26日、名古屋市議会リコールの活動期限がいよいよ迫った。活動初日から毎日稼動し、多くの市民にその場所が周知されている中区栄の中日ビル前バスターミナル付近にある署名会場には、駆け込みで署名を行なう市民が断続的に訪れていた。
15 時ごろ、市民ボランティアの動きがあわただしくなった。署名会場から100メートルほど離れた三越デパート前で、市議会議員によるリコール反対演説が始まったのである。これまでの経験上、市議会が演説を行なうと署名量が加速的に増えるとのこと。人員を割いて、周辺に広く展開するという。
この日、「河村市政の真実を伝えたい」として、反対演説を行なったのは、名古屋市議会の1年生議員。民主、自民、公明、共産と党派を超えて集結した。各議員の演説で共通していたのは、市民税10%削減の財源である。「名古屋市の財政は減税できる状況でない。200億の追加の借金をしながらも減税し、子どもたちに借金を残すべきか。政策のない減税に明日はない」(丹羽ひろし議員・自民)。
「市長選挙で何度も訴えていた『金持ち減税ゼロ』(金持ちは減税対象にしない)はどうなったのか。その民意はどこにいったのか」(高吉英樹議員・民主)。「金持ち減税を続ければ借金は増える」(榑松[くれまつ]順子議員・共産)と、市民税の一律10%削減を批判する声もあがった。
これらの点に関しては、河村市長は「いろんな人がウソこいとるけど、(減税の)財源は行財政改革(公務員人件費の1割カット)で作った。起債はない」との主張をしており、「金持ち減税ゼロ」については、「そもそも市長は、税制(市民税)は平等であるべきと考えている」という。
一方で、「ひとりひとりの議員が心を改めて、良い議員はもっと力を込めて市民のなかへ入っていく。これが本当の議会改革だ」(田辺雄一議員・公明)。「市民税10%削減、地域委員会そのものは反対ではないが、議論を進めるべき」「市長と市議会、お互いに手を結んでいけば素晴らしい名古屋市政になる」(岩本たかひろ議員・自民)など、市長と市議会、それぞれの政治姿勢について演説をする議員もいた。
なお、取材した市民からは「市議会議員は、署名が15万名を超えた時点で選挙準備を始めている」との声があった。また、反対演説中、議員報酬について批判の野次を飛ばした人物と市議会の支持者が衝突する場面も見られた。
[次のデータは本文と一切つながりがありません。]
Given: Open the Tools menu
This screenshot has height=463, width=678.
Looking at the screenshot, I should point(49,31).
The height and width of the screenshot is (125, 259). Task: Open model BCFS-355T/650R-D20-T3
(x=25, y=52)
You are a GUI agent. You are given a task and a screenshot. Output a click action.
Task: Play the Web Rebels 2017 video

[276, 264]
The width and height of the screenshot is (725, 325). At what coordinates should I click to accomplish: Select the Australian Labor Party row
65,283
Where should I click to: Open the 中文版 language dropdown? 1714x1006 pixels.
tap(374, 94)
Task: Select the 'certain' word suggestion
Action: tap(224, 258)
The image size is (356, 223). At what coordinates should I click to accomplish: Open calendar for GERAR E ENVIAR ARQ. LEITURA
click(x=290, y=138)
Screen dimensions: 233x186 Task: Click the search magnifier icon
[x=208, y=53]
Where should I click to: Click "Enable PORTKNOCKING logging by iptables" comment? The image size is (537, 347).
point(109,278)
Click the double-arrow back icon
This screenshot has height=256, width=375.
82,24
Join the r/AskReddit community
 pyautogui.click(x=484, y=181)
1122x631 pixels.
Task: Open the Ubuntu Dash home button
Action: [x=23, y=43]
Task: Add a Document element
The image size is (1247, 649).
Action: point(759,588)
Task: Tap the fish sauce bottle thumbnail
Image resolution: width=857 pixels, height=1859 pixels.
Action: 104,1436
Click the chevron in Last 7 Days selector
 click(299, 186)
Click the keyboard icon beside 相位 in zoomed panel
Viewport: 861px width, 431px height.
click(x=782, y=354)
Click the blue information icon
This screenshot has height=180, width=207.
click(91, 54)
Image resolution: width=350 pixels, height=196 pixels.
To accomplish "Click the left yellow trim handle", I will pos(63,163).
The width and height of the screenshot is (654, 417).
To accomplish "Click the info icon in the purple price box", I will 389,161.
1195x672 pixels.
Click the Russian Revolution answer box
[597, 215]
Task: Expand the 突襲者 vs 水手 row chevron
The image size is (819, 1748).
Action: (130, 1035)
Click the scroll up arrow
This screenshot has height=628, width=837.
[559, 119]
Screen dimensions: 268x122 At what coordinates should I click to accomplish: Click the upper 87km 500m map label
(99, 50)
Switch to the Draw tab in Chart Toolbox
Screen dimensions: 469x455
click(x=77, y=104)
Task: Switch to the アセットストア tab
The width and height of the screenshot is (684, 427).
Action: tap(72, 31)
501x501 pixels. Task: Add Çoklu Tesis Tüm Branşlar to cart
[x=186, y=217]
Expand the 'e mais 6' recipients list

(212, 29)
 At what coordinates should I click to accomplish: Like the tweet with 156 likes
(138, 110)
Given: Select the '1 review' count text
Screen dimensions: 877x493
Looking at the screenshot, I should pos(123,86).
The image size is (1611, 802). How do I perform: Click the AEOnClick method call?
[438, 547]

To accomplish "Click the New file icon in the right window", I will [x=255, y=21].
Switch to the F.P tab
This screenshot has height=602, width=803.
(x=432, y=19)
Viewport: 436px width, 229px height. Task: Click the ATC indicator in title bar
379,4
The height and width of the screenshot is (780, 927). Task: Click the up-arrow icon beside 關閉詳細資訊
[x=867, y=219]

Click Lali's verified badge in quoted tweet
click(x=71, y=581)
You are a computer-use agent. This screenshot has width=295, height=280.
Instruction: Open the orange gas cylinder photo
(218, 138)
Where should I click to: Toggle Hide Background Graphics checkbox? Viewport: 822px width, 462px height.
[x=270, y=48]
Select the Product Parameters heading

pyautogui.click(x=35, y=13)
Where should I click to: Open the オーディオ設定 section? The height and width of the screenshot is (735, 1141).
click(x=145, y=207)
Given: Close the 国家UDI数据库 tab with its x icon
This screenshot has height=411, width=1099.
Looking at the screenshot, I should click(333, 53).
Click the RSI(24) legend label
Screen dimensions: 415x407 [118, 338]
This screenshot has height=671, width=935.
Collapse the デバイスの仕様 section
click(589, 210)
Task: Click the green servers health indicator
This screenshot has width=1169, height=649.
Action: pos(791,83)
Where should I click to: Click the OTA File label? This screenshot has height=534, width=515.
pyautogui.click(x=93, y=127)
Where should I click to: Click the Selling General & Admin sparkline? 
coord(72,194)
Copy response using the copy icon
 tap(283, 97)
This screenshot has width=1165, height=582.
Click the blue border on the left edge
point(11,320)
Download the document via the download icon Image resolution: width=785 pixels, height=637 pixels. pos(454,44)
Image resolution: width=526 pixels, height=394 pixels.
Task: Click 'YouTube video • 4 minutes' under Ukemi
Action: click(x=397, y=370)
河村市長は、16時頃、栄の署名会場に現れた。「今回の場合は民意で解散する。解散するかどうかも住民投票で行なわれる。テーマは、市民税10%減税もずっと続けるか、1年だけでやめるか、議員報酬を市民並の給与にするか、今みたいに1,630万にするか、市民が判断するもの。議会は市民税のときに公聴会でも開きましたか。こんなことやったら衆議院なら解散になる。ところが市長に解散権はない、解散権は市民にある。リコールやっとるのは膨大な数の市民のみなさんです。ワシもお礼ばかり言わなあかん。名古屋の道を下ばっかり見て歩かなあかん。『ありがとう、ありがとう』って...」との演説を行なった。
また、改めて「市長選の争点、1丁目1番地は市民税10%削減だった」「マスコミの世論調査で7割の支持がある」「民意を実現するのが民主主義」「民意は天に通じる。絶対勝ちましょう」と述べ、公約実現の重要性を強調した。
演説後、河村市長は、愛用の自転車で周辺を走行し、市民へ署名への協力を呼びかけた。思わぬ市長の出現に、行き合う市民は次々に写真を撮ったり、握手を求めたりした。
名古屋市民ははたしてどのような結論を下すのか。街頭におけるリコール署名受付は27日まで。その後、各受任者が預かっている署名簿を回収した後、市の選挙管理委員会へ提出する予定である。